Uluru (Ayers Rock), Australia
"Travel makes one modest, you see what a tiny place you occupy in the world." Gustave Flaubert
I expected Uluru to be one of those tourist sites you look at for five minutes and you’re done. As it turned out, after two days I still found a peaceful joy in staring at it. It may be a rock but the landscape and colours bring it alive in a way that’s difficult to describe.
Uluru is a sacred Aboriginal and UNESCO world heritage site. Formerly known as Ayers Rock it has reverted to its Aboriginal name in line with a growing recognition of the Aboriginal heritage and land rights in Australia. It’s a special place and fortunately the development around the park has been discreet so as not to take away from the experience.
The 208 mile journey to Uluru from Alice Springs is as much as feast for the eyes as the rock itself. No shopping malls or housing estates, just miles and miles of deep red sand and sparse green shrubs, all set against blue skies. Nature, space, clean air.
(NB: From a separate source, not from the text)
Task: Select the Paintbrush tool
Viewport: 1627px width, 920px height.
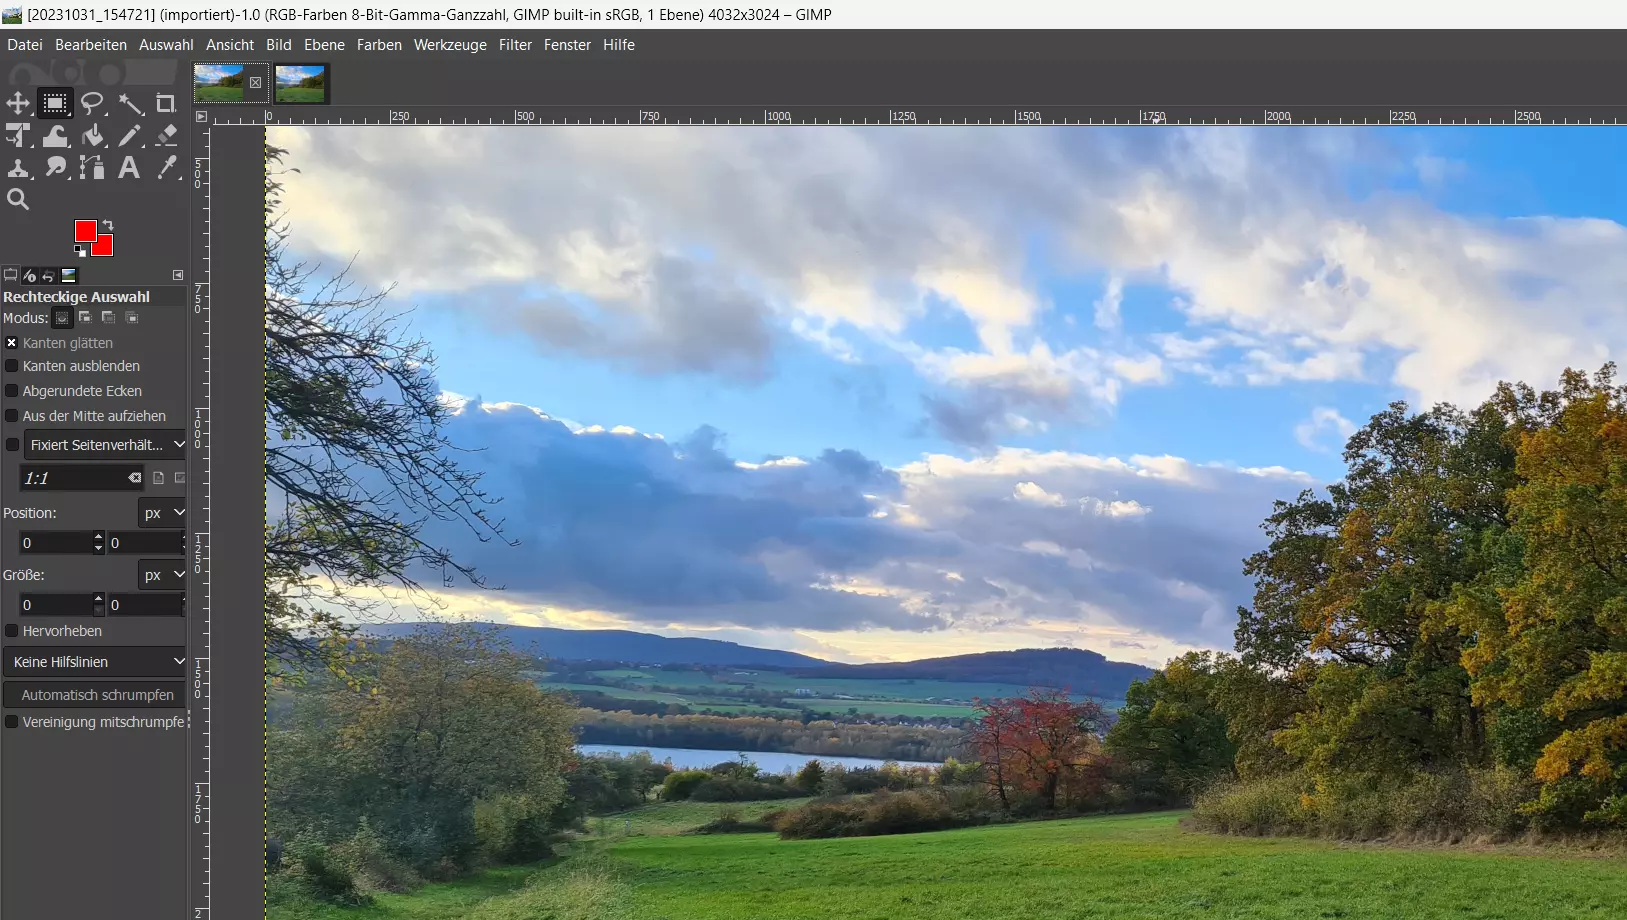Action: 130,136
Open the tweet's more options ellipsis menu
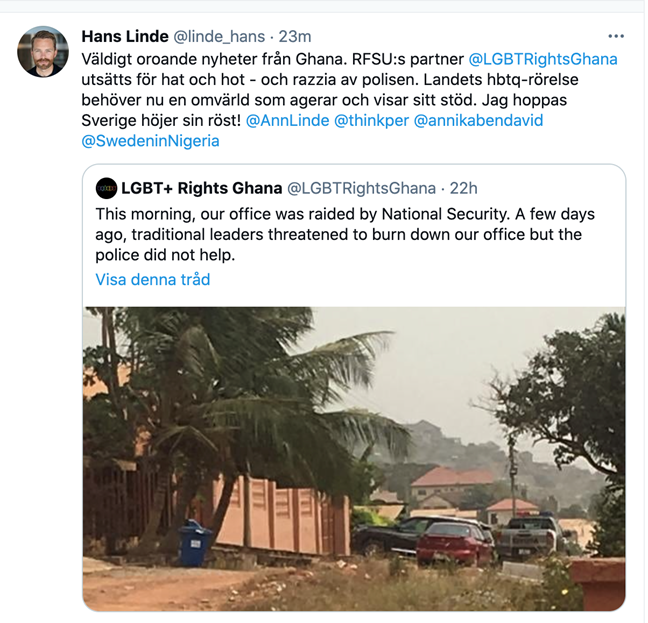 (616, 36)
Walking around the base of Uluru is a humbling experience, at 1000 feet high and with a circumference of nearly 6 miles I felt tiny next to it. Up close the deep orange colour contrasts beautifully against the surrounding trees and shrubs. Yet another example of the dramatic colours Australia’s natural environment has to offer.
The famous colour change really is the highlight of a visit to Kata Tjuta National Park. There are several viewing areas at a suitable distance to take in the whole rock, where you can make yourself comfortable on a wooden bench surrounded by bush and alongside campers BBQing their dinner.